Mount Alvernia is a member of the Catholic Secondary Schoolgirls' Sports Association.

Overview 
Mount Alvernia's mission statement is "Educating young women in the Franciscan tradition". Academic, cultural, spiritual, and outreach programs are based upon the Franciscan values of love, compassion, simplicity, peace, joy, trust in God, respect, and service.

The College has seven buildings housing state-of-the-art science, sporting, arts, technology, and home economics facilities. The school grounds also feature a garden, La Foresta, that is both decorative and functional, providing fresh produce for use in the canteen and home economics classes.

Prior to 2015, the College separated students into four house groups: Greccio, Perugia, Rieti, and Spoleto.
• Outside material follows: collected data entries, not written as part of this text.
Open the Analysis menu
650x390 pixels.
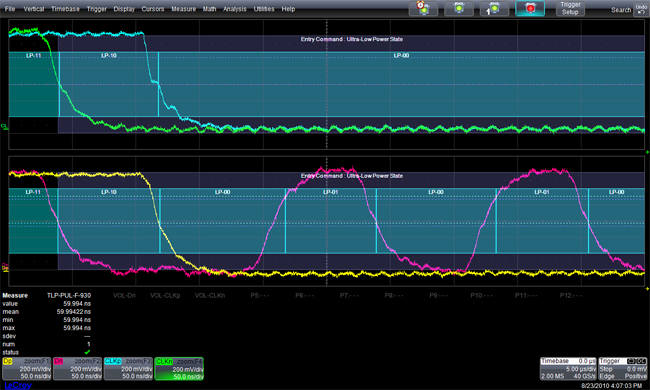click(x=235, y=9)
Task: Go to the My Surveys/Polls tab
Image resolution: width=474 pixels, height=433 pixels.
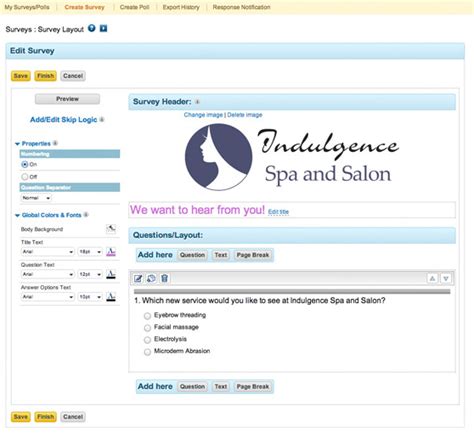Action: click(27, 7)
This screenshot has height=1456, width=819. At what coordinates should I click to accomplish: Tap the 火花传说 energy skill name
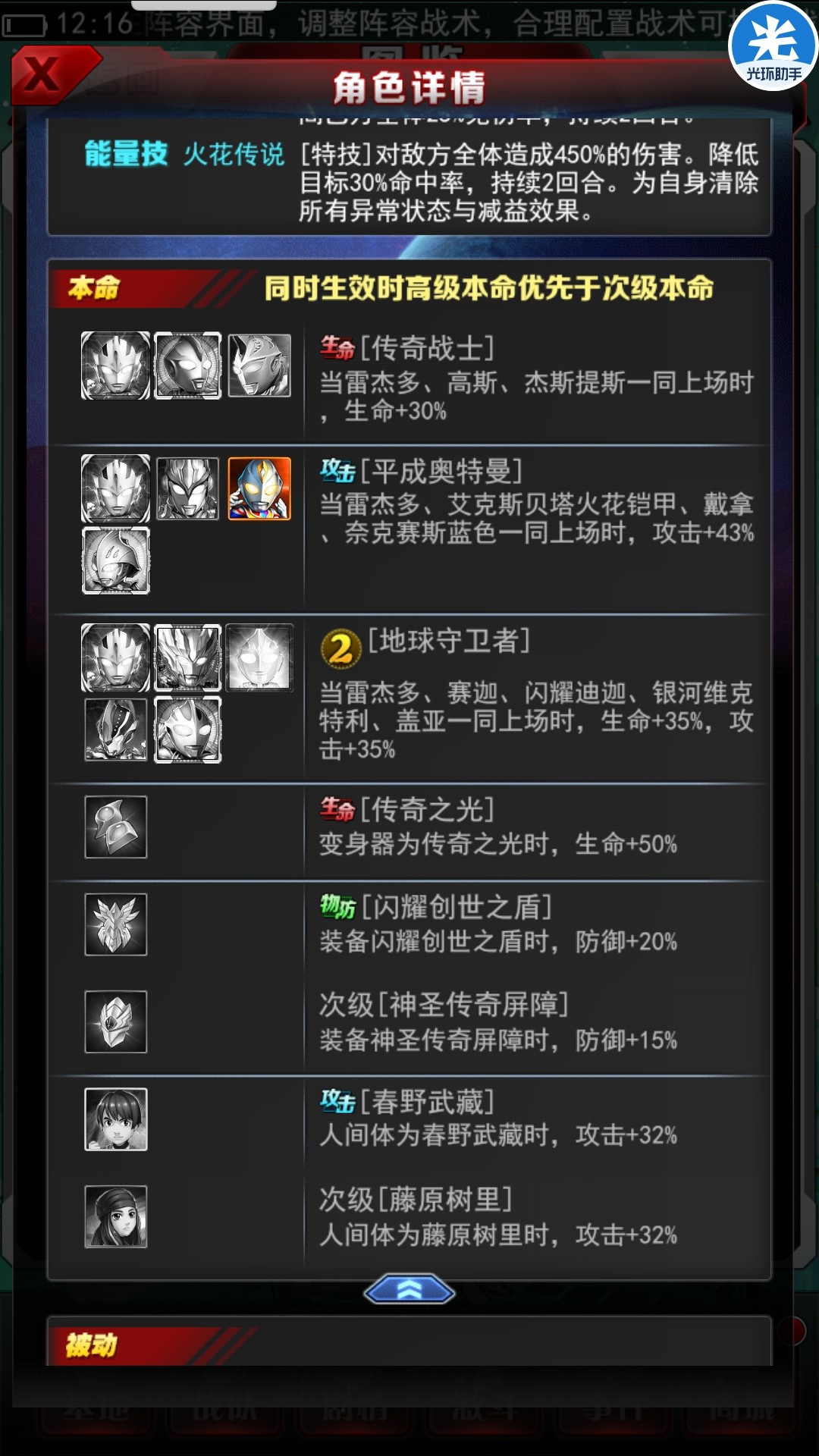234,155
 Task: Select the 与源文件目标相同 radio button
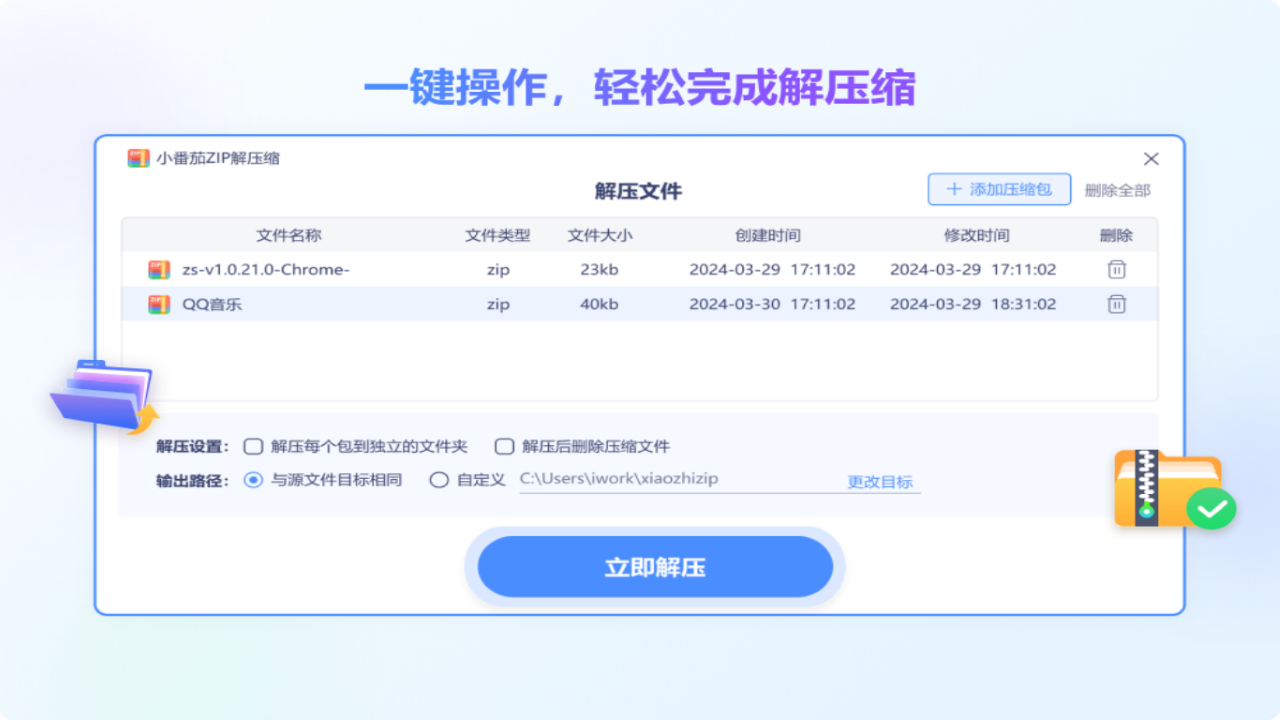click(253, 480)
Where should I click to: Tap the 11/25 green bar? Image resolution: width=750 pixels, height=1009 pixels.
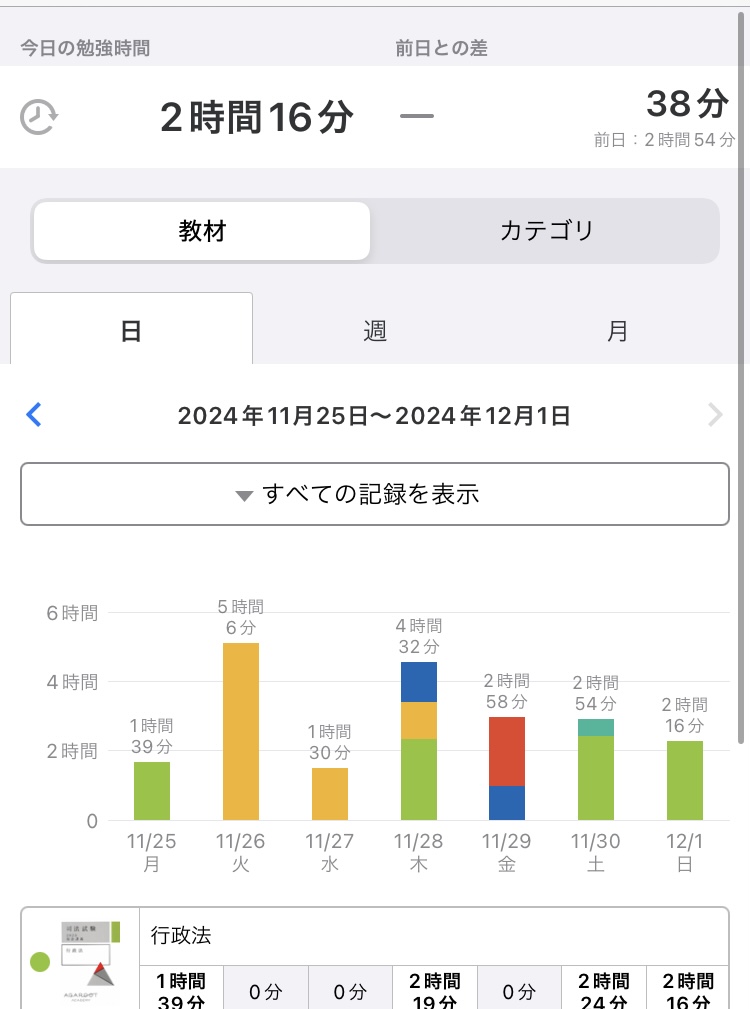coord(152,791)
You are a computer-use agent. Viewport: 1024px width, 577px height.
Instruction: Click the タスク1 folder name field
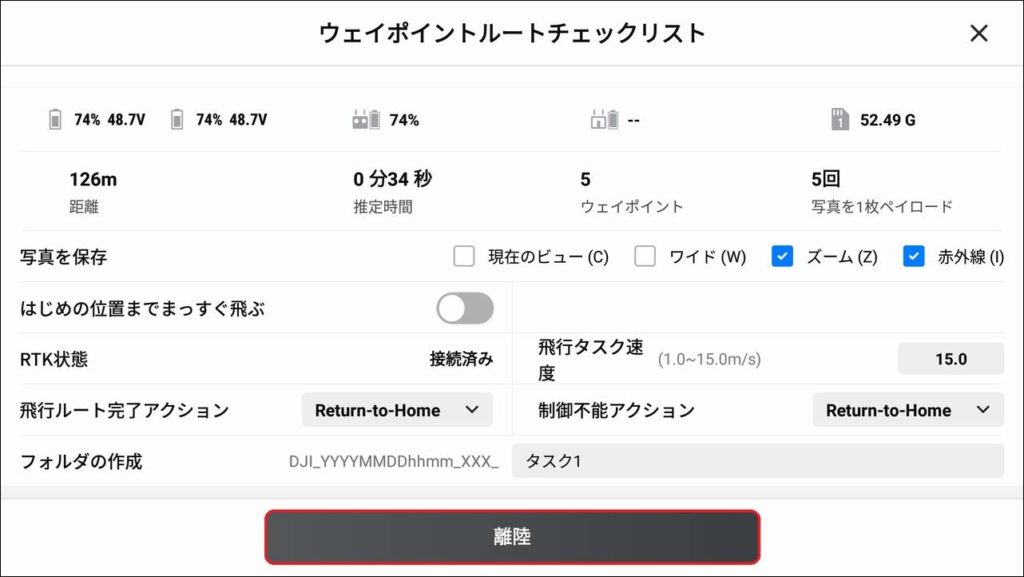pos(757,461)
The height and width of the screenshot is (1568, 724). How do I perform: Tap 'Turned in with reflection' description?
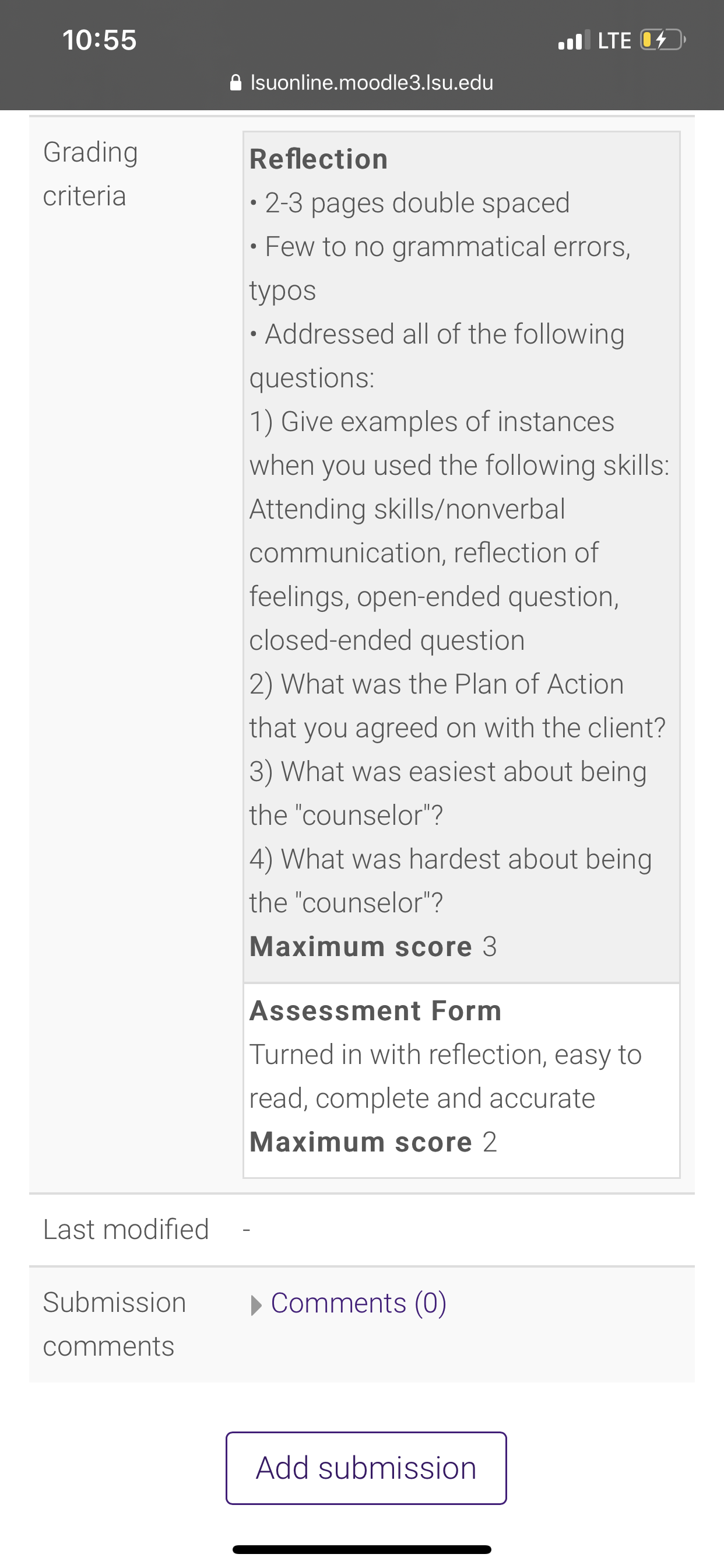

When the first cohort of Year 7 students entered the College in 2015, two new houses were introduced: Villa Spada and Belle Prairie. Each house is named after a significant location in the lives of St Francis of Assisi and founder of the Missionary Franciscan Sisters of the Immaculate Conception Elizabeth Hayes.

Mount Alvernia is adjacent to two other Franciscan schools: primary school St Anthony's and Padua College, a Year 5 - 12 school for boys. The three schools are known collectively as Franciscans on the Hill (FOTH).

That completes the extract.